(Dataset items)
◇ ◇ ◇ ◇ ◇ ◇ ◇

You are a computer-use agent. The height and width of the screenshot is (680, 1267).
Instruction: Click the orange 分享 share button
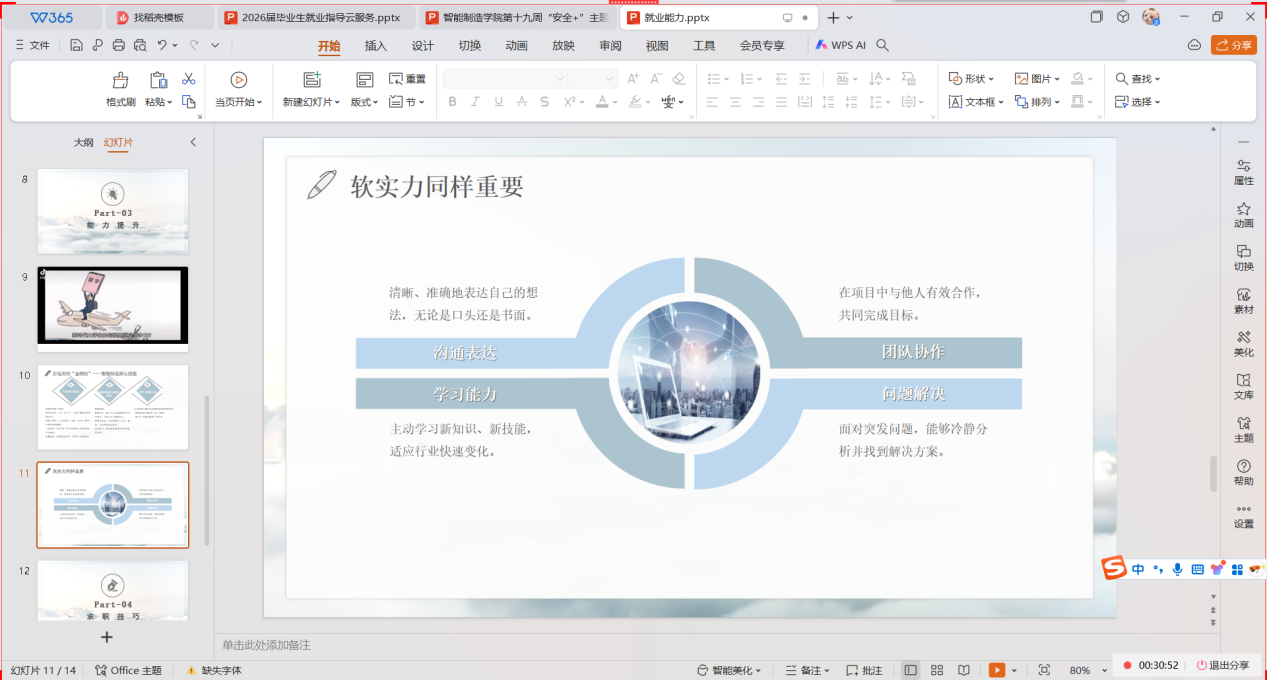coord(1233,45)
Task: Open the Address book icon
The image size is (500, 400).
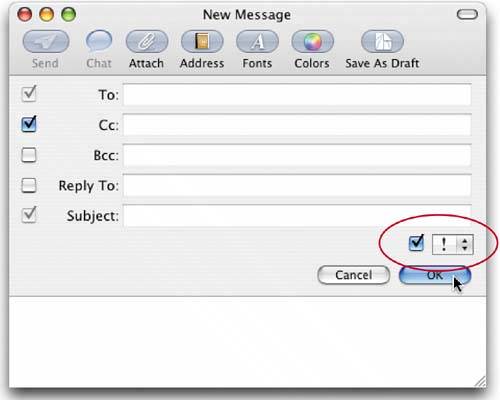Action: [x=202, y=42]
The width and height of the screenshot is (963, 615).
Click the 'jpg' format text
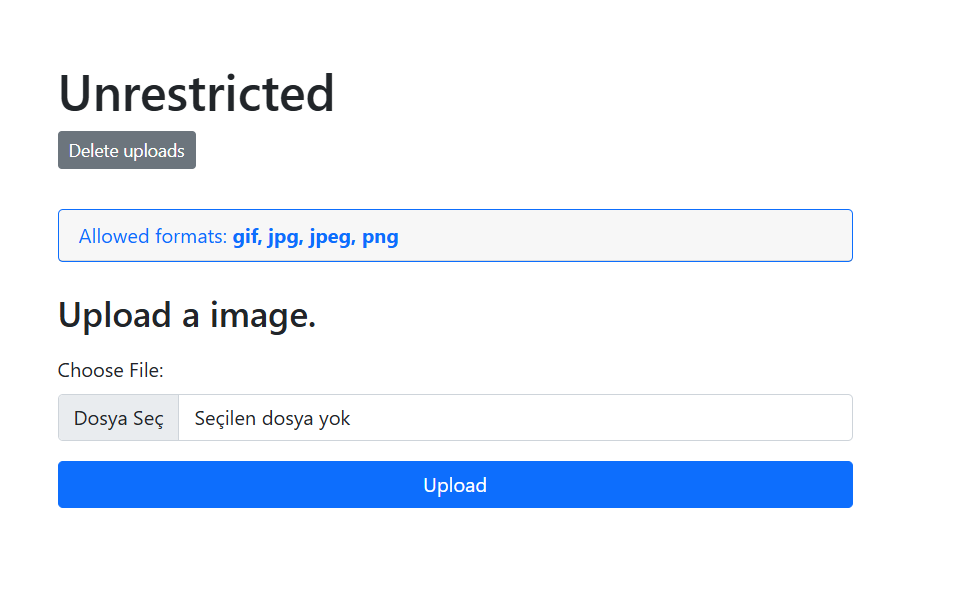coord(286,237)
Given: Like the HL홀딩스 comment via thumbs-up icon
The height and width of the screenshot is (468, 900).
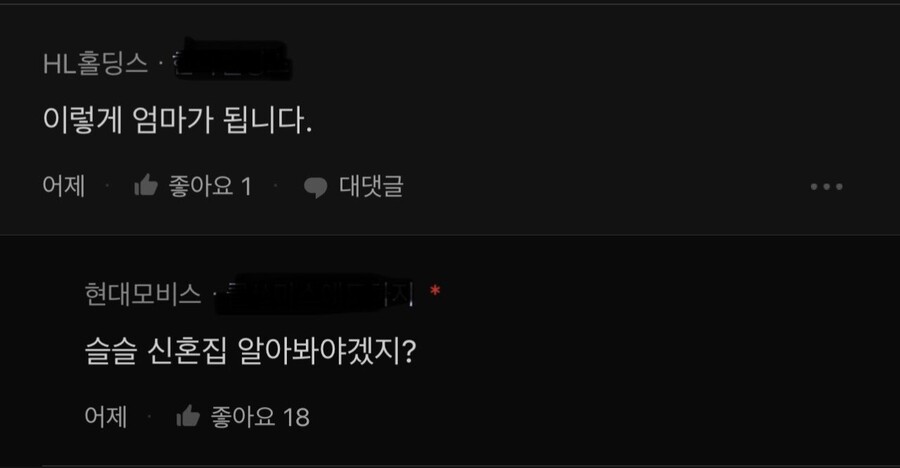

◇ ◇ ◇ ◇ ◇ ◇ ◇

Description of the task:
The entries must be repeated exactly. Leave the images out.

Response to this task:
You are a computer-use agent. The height and width of the screenshot is (680, 1267).
Instruction: Click the orange 分享 share button
coord(1233,45)
Task: Open the Address book icon
The image size is (500, 400).
Action: [x=202, y=42]
The width and height of the screenshot is (963, 615).
Click the 'jpg' format text
coord(286,237)
Given: Like the HL홀딩스 comment via thumbs-up icon
The height and width of the screenshot is (468, 900).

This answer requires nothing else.